The Piazza itself is so vast that there is room and space for everyone, even at the chilled café/restaurants surrounding it. We stopped for an Aperol spritz and were treated to a procession of men and boys in medieval dress waving flags and beating time with drums as they made their way around the periphery.
If Florence is the sequined Ball Gown, then Sienna is ‘The Little Black Dress’
Here’s what I did
Serves 2 very generously (with left-overs)
For the Bolognaise sauce
8 oz/200g mince beef (steak Hache) if you have a mincer, then it is best to buy rump steak and mince it yourself.
1 medium shallot (echalot) finely chopped
1 large clove garlic (gousse d’ail) crushed
1 tin of good quality chopped tomatoes (chair de tomates)
1 tablespoon (2 cuillers a soupe) of tomato puree (double concentre de tomates)
1 tablespoon of red wine vinegar
1 level teaspoon of cinnamon
1 good teaspoon of dried oregano
Freshly ground sea salt and black pepper to taste
For the Béchamel sauce
1 tablespoon (2 cuillers a soupe) of cornflour Farine a mais)
½ pint/250ml milk
A ‘pinch’ of salt and white pepper (black pepper will discolour the sauce)
Enough sheets of fresh lasagne to form two layers in your lasagne dish
Freshly grated Parmesan cheese
I ‘dry fry’ the mince very slowly releasing its own fat and cook it until enough fat has been released to add the shallot and cook for 3-4 minutes until clear, then the garlic, oregano, tomato puree and red wine vinegar and cook gently for a further 1-2 minutes.
Then add the chopped tomatoes and the cinnamon (you can rinse out the can with a little water and add this also) and simmer gently for around 20-30 minutes.
Add freshly ground sea salt and black pepper to taste, remove from heat and leave to cool a little while making the sauce……..
Melt the butter on a very gently heat in saucepan and stir in the corn flour.
Remove from heat and the milk a little at a time, stirring first with a wooden spoon, then as the sauce becomes more liquid return to the heat and continue with a hand whisk, keeping the sauce moving all the time to prevent lumps forming (if this happens – don’t panic, just remove from the heat, add a little more liquid and whisk like crazy)

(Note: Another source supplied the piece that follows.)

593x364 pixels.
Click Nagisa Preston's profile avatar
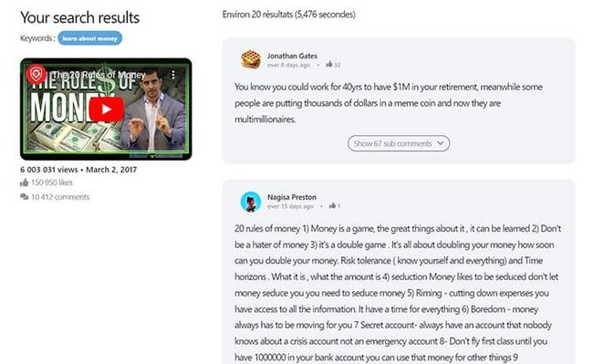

Once all the milk is incorporated into the sauce, let it simmer while stirring gently with the wooden spoon again for 1-2 minutes to remove the floury taste.
Season with a little salt and white pepper.
Put a layer of the Bolognaise sauce in a lasagne dish and top with a little of the Béchamel sauce.
Cover with a layer of lasagne (for me this took one and a third sheets)
Add the remaining Bolognaise sauce and again a little Béchamel sauce
Cover with another layer of lasagne and cover completely with the remaining Béchamel sauce
Sprinkle with a generous coating of freshly grated Parmesan cheese, cover with a loose sheet of baking foil and bake in a preheated oven at 180 degrees/gas mark 4 for 30-40 minutes.
Remove the baking foil and increase the heat to 200 degrees and let the top bubble and brown (about 5-10 minutes)
Serve with a slice of garlic bread and a nice fresh green salad.